- Task to carry out -
Repeat the entire listing exactly. Omit all pictures.
Dataset extract below:
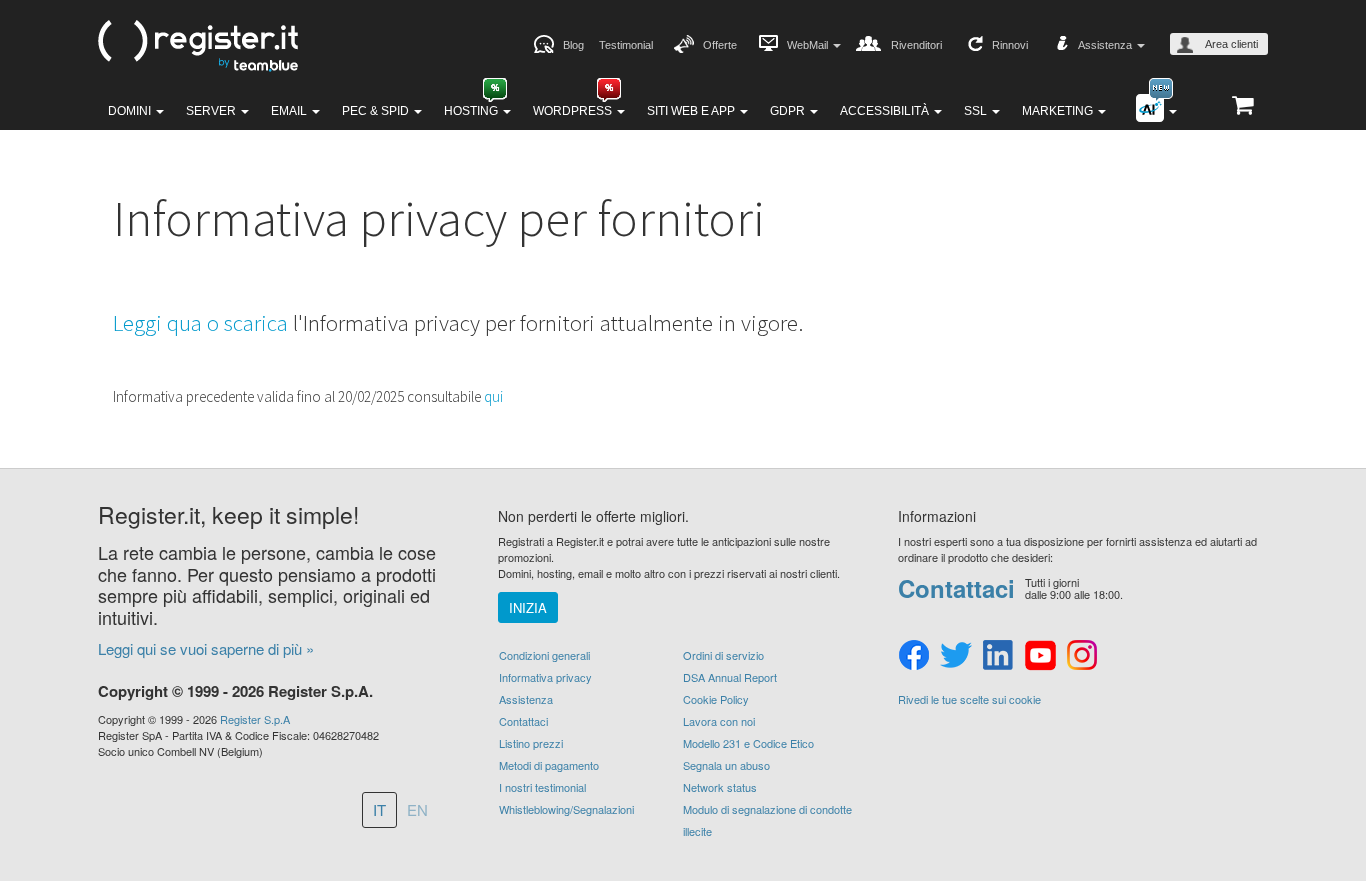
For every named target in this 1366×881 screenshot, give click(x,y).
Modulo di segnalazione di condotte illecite (767, 820)
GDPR (789, 111)
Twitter (956, 656)
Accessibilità (886, 111)
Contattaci (523, 721)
End of Dataset extract.
- Result for this task -
For every named target in this 1366×881 screenshot, give click(x,y).
Modulo di segnalazione di condotte illecite (767, 820)
GDPR (789, 111)
Twitter (956, 656)
Accessibilità (886, 111)
Contattaci (523, 721)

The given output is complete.